I would definitely increase Lulu feedings. When they're this tiny, maintaining their weight can be difficult because they can loose or gain so fast and 1 pound can make such a difference. Do you wet the Primal down? If so, she may be getting the water she needs thru that. I always wet the Primal & ZP down, but Midgie also seems to drink about 1/4 cup of water thru the day.


----------



## lulu'smom (Jan 4, 2012)

So glad to hear Midgie's allergy issues are at a minimum now! Woo Hoo!! What about the red bumps? My life has been SO CRAZY as I told you I haven't had a chance to check back on her. I'm soooo sorry!  I truly thought Lulu's weight loss had to do with the fact that she's not used to me being gone so much, and she may have stressed and lost weight. I truly believe now I'm just not feeding her enough. I'm just confused though--if those that feed homemade raw feed 1 oz of meat per meal and 3 nuggets of the beef equals 1 oz, how can 1 nugget be enough? Or is comparing the two like comparing apples and oranges even though they are both raw? 

I need help from some raw feeding experts!!


----------



## woodard2009 (Aug 4, 2010)

lulu'smom said:


> So glad to hear Midgie's allergy issues are at a minimum now! Woo Hoo!! What about the red bumps? My life has been SO CRAZY as I told you I haven't had a chance to check back on her. I'm soooo sorry!  I truly thought Lulu's weight loss had to do with the fact that she's not used to me being gone so much, and she may have stressed and lost weight. I truly believe now I'm just not feeding her enough. I'm just confused though--if those that feed homemade raw feed 1 oz of meat per meal and 3 nuggets of the beef equals 1 oz, how can 1 nugget be enough? Or is comparing the two like comparing apples and oranges even though they are both raw?
> 
> I need help from some raw feeding experts!!


Every dog is truly different and because they are so tiny their weight can fluctuate so fast caused by anything. Stress can definitely cause weight loss or gain. With this heat, many dogs sweat off the calories and some dogs appetite go way down. Just increase her feeding a little bit and she should be fine. If you're worried about water intake, add a little more to the Primal. The flavor from the food is enticing to lap up the water.

I'm so proud of myself Tina!! I didn't panic and run her to the vet. I did some research and wiped her bumps down with hydrogen peroxide and started giving more baths like you told me and it worked. Plus a put a foot-soak bath by the front door. (It's white distilled vinegar and water).
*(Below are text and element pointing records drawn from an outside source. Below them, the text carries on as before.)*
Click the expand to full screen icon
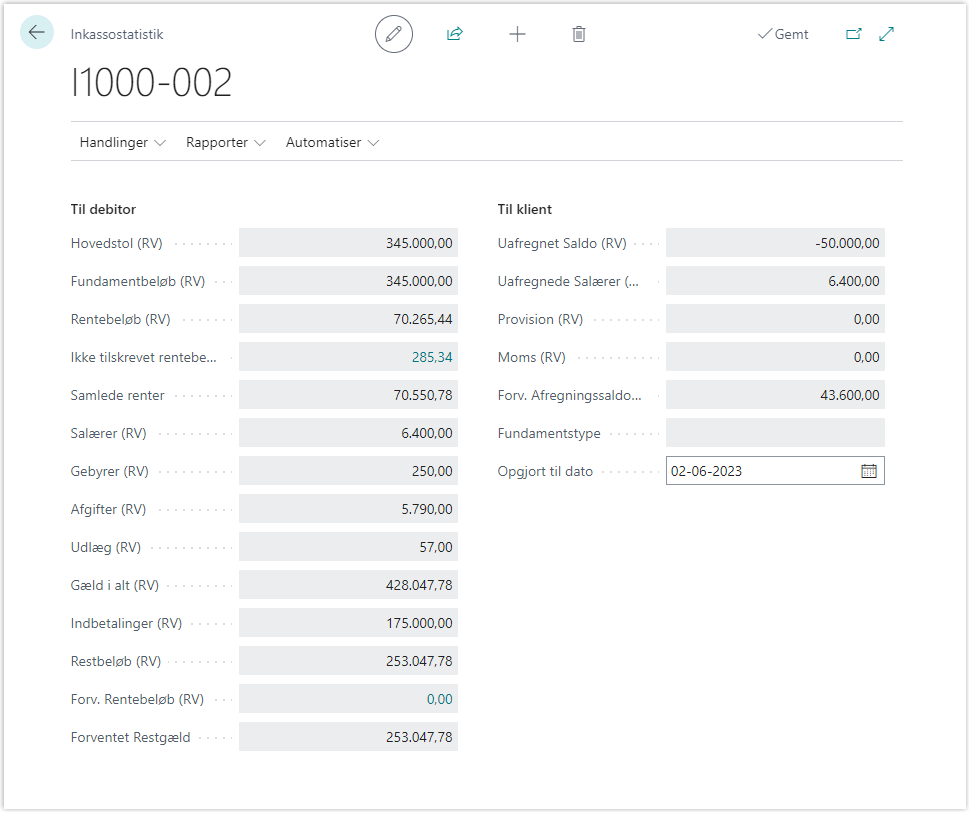Image resolution: width=970 pixels, height=813 pixels. 886,34
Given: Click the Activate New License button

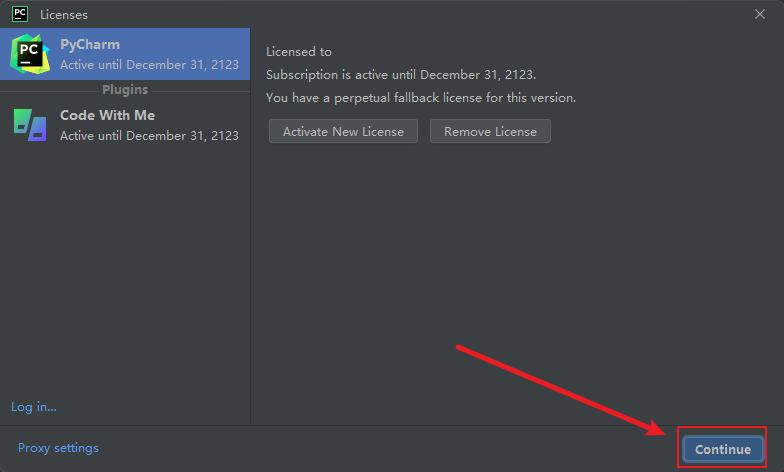Looking at the screenshot, I should 343,131.
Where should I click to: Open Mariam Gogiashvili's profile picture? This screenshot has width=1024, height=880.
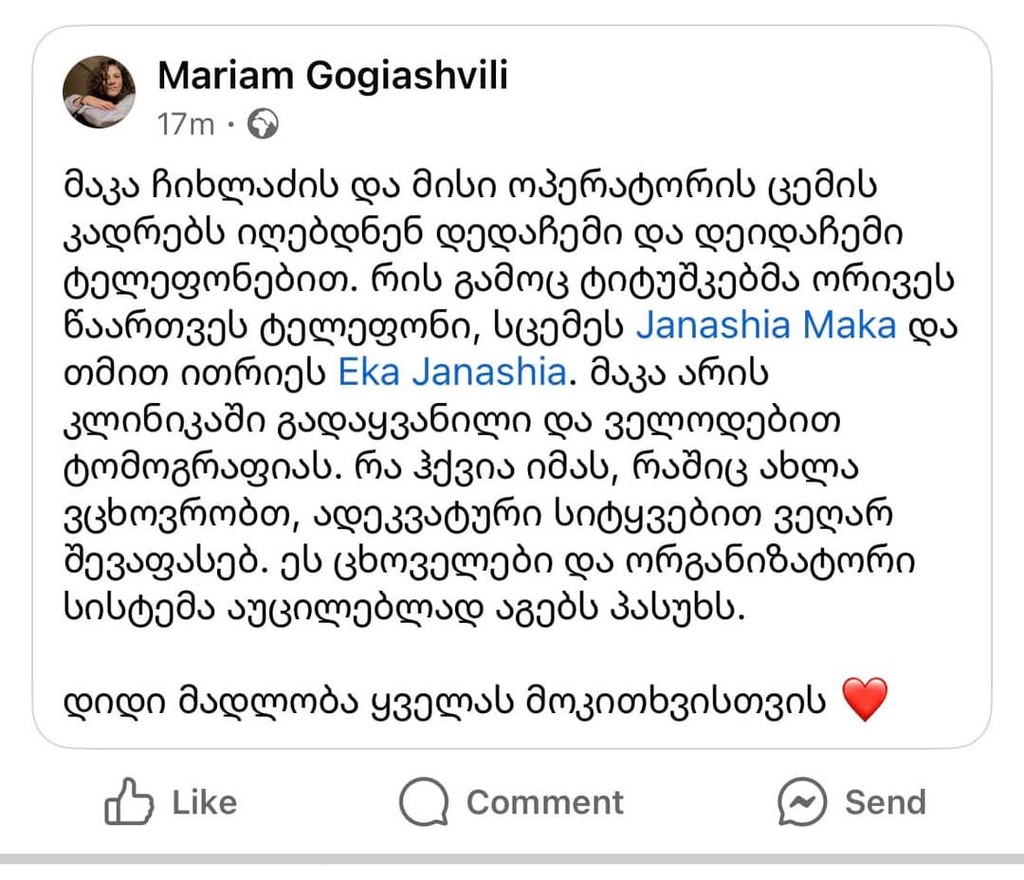(x=99, y=93)
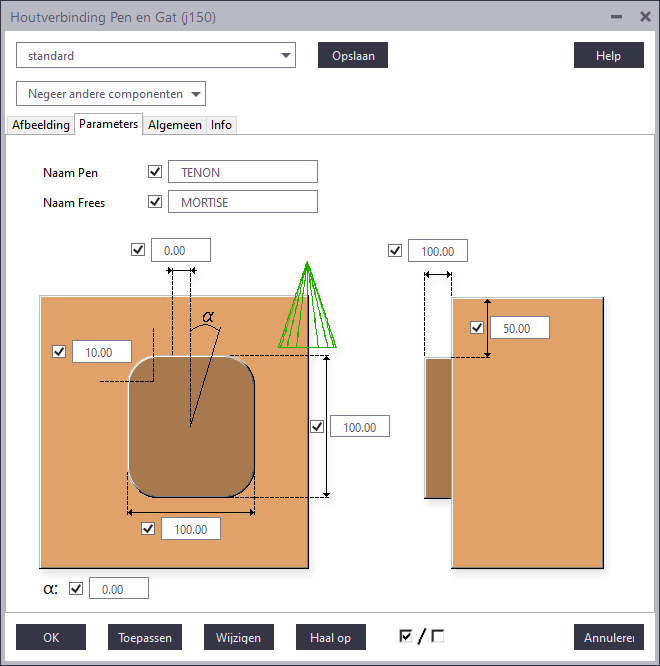Viewport: 660px width, 666px height.
Task: Open the Algemeen tab
Action: 175,125
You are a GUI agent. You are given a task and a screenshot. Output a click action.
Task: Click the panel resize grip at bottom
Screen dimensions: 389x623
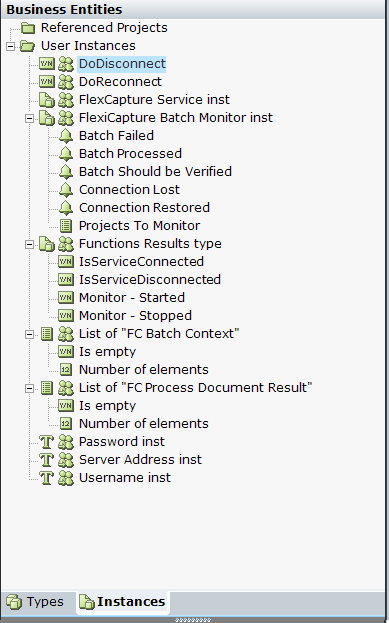click(x=193, y=620)
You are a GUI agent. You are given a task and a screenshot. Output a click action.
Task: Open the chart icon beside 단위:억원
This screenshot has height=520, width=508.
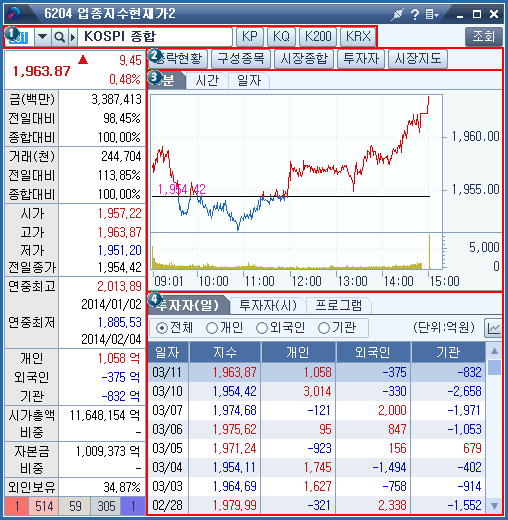pyautogui.click(x=493, y=328)
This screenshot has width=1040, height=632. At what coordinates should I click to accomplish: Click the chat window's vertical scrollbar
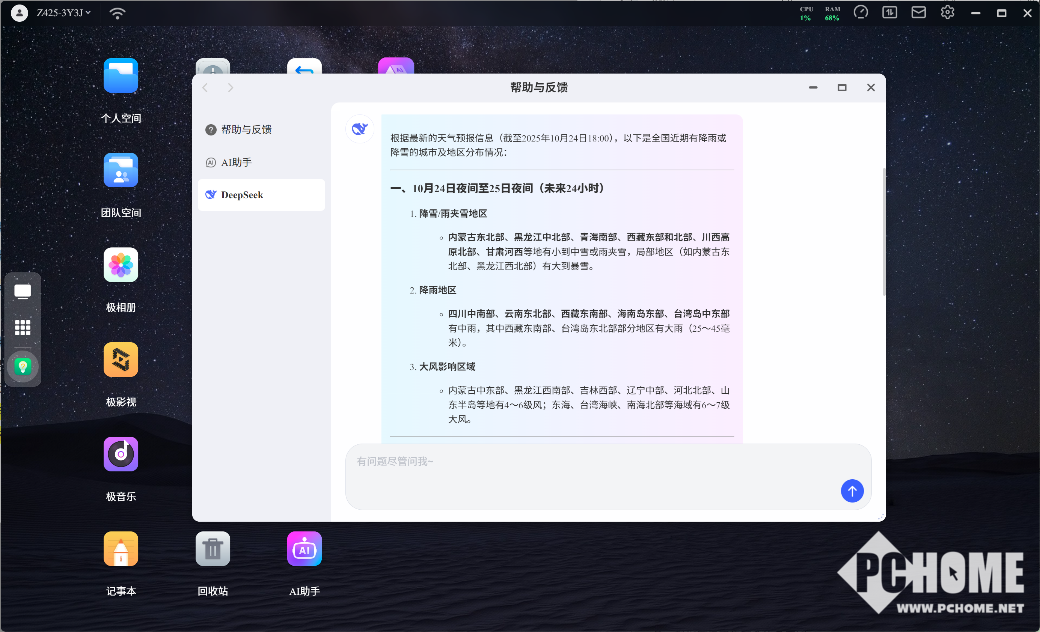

Every time she goes out and comes back in, I soak her little feet, so the foot chewing has decreased significantly. The bumps are gone. Don't really know what caused them. Also vacuumed and wiped the floors down with vinegar too. She's actually laying out on the front porch right now enjoying the cool morning. Thank you so much for your help. She's been eating the heck out of my garden green beans. 
Here's the cabbage we grew for a contest: We didn't win, but I was delish!!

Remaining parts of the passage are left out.